▶ _Actions to take_
(1) In the article about Cullman football at Thanksgiving, transcribe the passage that starts at the words "The familial bond" and ends after the words "and Gold bunch.".
(2) In the article about Cullman football at Thanksgiving, what is McAdory's record going into the third-round game?
(3) Write the next part of the article about the Cullman Bearcats playing football over Thanksgiving, starting after its final sentence.

══ Text segment ══

By Rob Ketcham
The Cullman Times
Telling your family, friends and loved ones what you’re thankful for is what today is all about.
When it comes time for Mark Britton to voice his blessings, one will undoubtedly involve the fact his Cullman football team is still in the running for a Class 5A state championship.
Taking the sideline with a tummy full of turkey isn’t something the coach gets to do every year.
“Thanksgiving is a good time to still be playing football,” Britton said. “That’s kind of some new ground for me. It’s only about the third or fourth time in my coaching career we’ve been playing at Thanksgiving.”
While students in the city and county enjoy their first holiday break of the fall semester, the Bearcats will still be hard at work. They’ll have practice at 9 a.m. today in preparation of Friday night’s third-round showdown on the road against No. 5 McAdory (12-0).
“It does cause some issues with travel and family,” Britton said. “I understand that, but football is a family also.”
The familial bond on display in the Black and Gold locker room is just one of many reasons why Cullman is a threat to make a deep postseason run each and every year.
These boys are brothers first and teammates second. When you combine the two under the Friday night lights, it often translates into results the Bearcat community and fanbase can be proud of.
On the rare occasions they come up short, the players don’t take it lightly, simply because they pour so much blood, sweat and tears into making sure they aren’t the reason their teammates are hanging their heads at the end of the night.
Accountability is rarely a concern for Britton with this Black and Gold bunch.
“These kids are a rare group. They really are,” he said. “They’re funny, but they know when it’s time to get serious. Friday nights, when it’s time to go, I don’t ever worry about those guys getting ready to play hard because I know they’re always going to play hard.”
While football is certainly something Cullman can be thankful for, a mere sport pales in comparison to how blessed the school has been by the presence of Andrew Winfrey at many of the Bearcats’ sporting events and functions.

═══
══ Material shown ══

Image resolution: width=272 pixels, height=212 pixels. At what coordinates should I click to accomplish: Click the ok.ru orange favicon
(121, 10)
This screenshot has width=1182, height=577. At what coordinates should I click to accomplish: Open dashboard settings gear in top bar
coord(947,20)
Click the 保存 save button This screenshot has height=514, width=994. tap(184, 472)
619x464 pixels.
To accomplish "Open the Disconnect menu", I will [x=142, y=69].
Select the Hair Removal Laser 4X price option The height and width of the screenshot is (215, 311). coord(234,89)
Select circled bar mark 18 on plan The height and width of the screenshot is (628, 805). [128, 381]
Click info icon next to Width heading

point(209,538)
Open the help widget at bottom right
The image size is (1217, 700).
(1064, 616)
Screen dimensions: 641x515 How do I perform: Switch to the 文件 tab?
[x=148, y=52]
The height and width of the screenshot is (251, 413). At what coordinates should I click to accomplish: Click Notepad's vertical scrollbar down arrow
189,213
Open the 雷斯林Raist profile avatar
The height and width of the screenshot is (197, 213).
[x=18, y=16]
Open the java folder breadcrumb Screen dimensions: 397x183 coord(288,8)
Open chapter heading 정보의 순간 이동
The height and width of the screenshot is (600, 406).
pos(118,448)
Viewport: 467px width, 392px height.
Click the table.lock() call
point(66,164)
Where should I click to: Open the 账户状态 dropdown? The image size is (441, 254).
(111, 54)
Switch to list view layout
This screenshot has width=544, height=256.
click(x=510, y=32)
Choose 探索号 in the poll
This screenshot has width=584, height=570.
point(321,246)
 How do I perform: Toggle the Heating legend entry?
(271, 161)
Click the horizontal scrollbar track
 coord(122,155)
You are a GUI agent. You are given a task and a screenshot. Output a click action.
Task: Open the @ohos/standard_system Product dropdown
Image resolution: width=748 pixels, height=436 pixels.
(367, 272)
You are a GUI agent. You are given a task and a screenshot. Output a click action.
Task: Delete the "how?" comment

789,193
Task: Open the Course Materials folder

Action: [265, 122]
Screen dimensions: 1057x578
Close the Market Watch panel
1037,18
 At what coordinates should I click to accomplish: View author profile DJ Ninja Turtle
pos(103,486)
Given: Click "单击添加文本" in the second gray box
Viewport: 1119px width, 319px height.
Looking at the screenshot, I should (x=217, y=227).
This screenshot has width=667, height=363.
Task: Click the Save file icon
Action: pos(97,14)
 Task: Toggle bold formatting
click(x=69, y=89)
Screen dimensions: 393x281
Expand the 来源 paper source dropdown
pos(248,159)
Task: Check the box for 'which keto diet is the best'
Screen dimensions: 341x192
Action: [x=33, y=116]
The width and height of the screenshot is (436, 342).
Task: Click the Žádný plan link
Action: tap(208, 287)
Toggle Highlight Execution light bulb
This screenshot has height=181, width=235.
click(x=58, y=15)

═══

▶ _Solved problems_
(1)
The familial bond on display in the Black and Gold locker room is just one of many reasons why Cullman is a threat to make a deep postseason run each and every year.
These boys are brothers first and teammates second. When you combine the two under the Friday night lights, it often translates into results the Bearcat community and fanbase can be proud of.
On the rare occasions they come up short, the players don’t take it lightly, simply because they pour so much blood, sweat and tears into making sure they aren’t the reason their teammates are hanging their heads at the end of the night.
Accountability is rarely a concern for Britton with this Black and Gold bunch.

(2) McAdory is 12-0.

(3)
Shortly after the student’s severe car accident in early February, no one was sure Winfrey would ever leave the hospital. Nine months later, he’s continuing to serve as an inspiration, flashing his uplifting smile from the sideline at many Cullman football games this season.
Winfrey has never given up throughout his treacherous path to recovery, and in turn, his teammates haven’t given up on him, either.
The team dedicated the 2012 campaign to Andrew and have proudly donned a No. 4 decal on their helmets, the number Winfrey wore during his All-State sophomore season. At the outset of every fourth quarter, the Bearcats lift four fingers in unison, not only to signify the last 12 minutes of each ballgame but to honor a teammate not able to join them on the field of play.
The Black and Gold are not the only beneficiaries of having Winfrey around to cheer on his favorite football team. It’s also helping him by serving as a welcome distraction after spending so much of his time regaining the mental and physical capabilities he lost in his accident.
Sure, medicine is helpful, but so too has been the outpouring of love the community and many people around the country have sent Winfrey’s way.
The next time you want to complain about a menial problem in your everyday life, think of Andrew. He’s had it worst than most in the past year and still wears a grin from cheek to cheek everywhere he goes.
Britton has taken a page from Winfrey’s playbook in that respect. Of course, he’d like to see Cullman beat McAdory, but if it doesn’t, the coach knows he still has plenty to be thankful for.
“I’d like to be able to extend this season two more weeks past Friday night,” Britton said. “But if it ended Friday night, I think we’ve still had a great season. It’s not going to take away what I think about these kids. They play hard, and they’re a lot of fun.”